Suppose that several linear skbs of the same flow were received by GRO. They
were thus merged into one skb with a frag_list. Then a new skb of the same flow
arrives, but it is a paged skb with data starting in its frags[].
Before adding the skb to the frag_list skb_gro_receive() will of course adjust
the skb to throw away the headers. It correctly modifies the page_offset and
size of the frag, but it leaves incorrect information in the skb:
->data_len is not decreased at all.
->len is decreased only by headlen, as if no change were done to the frag.
Later in a receiving process this causes skb_copy_datagram_iovec() to return
-EFAULT and this is seen in userspace as the result of the recv() syscall.

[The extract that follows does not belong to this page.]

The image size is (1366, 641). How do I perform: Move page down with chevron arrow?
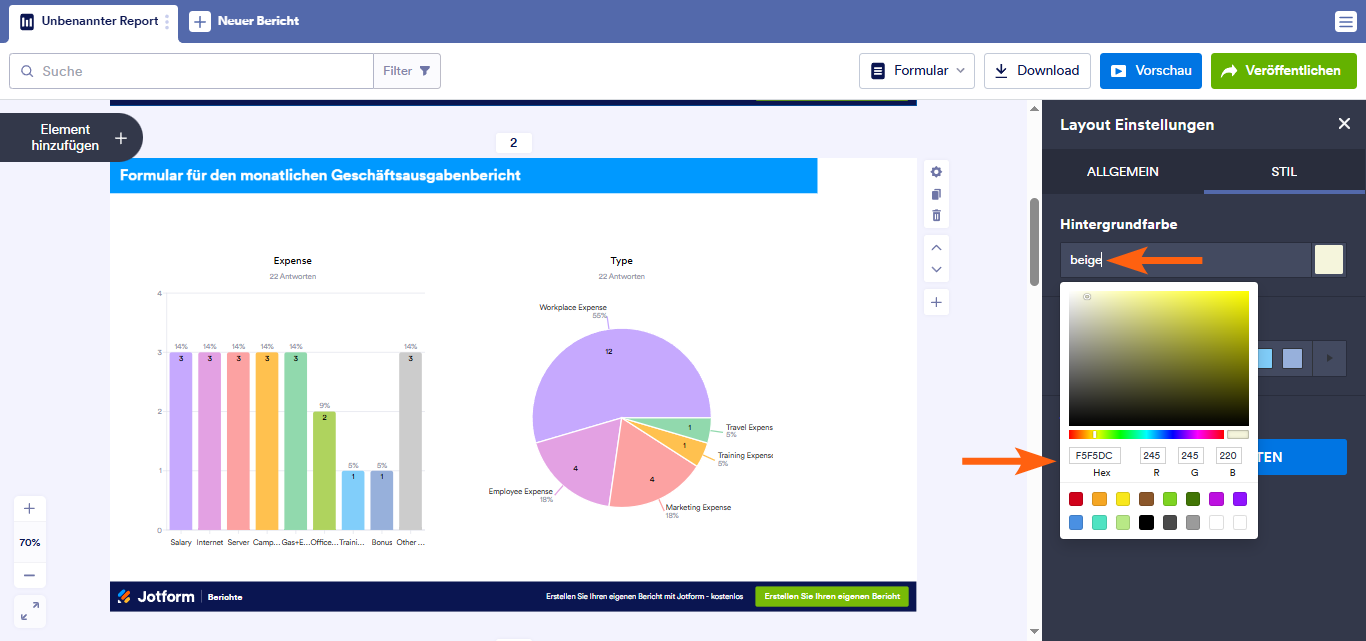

In practice the bug can be reproduced with the sfc driver. By default the
driver uses an adaptive scheme when it switches between using
napi_gro_receive() (with skbs) and napi_gro_frags() (with pages). The bug is
reproduced when under rx load with enough successful GRO merging the driver
decides to switch from the former to the latter.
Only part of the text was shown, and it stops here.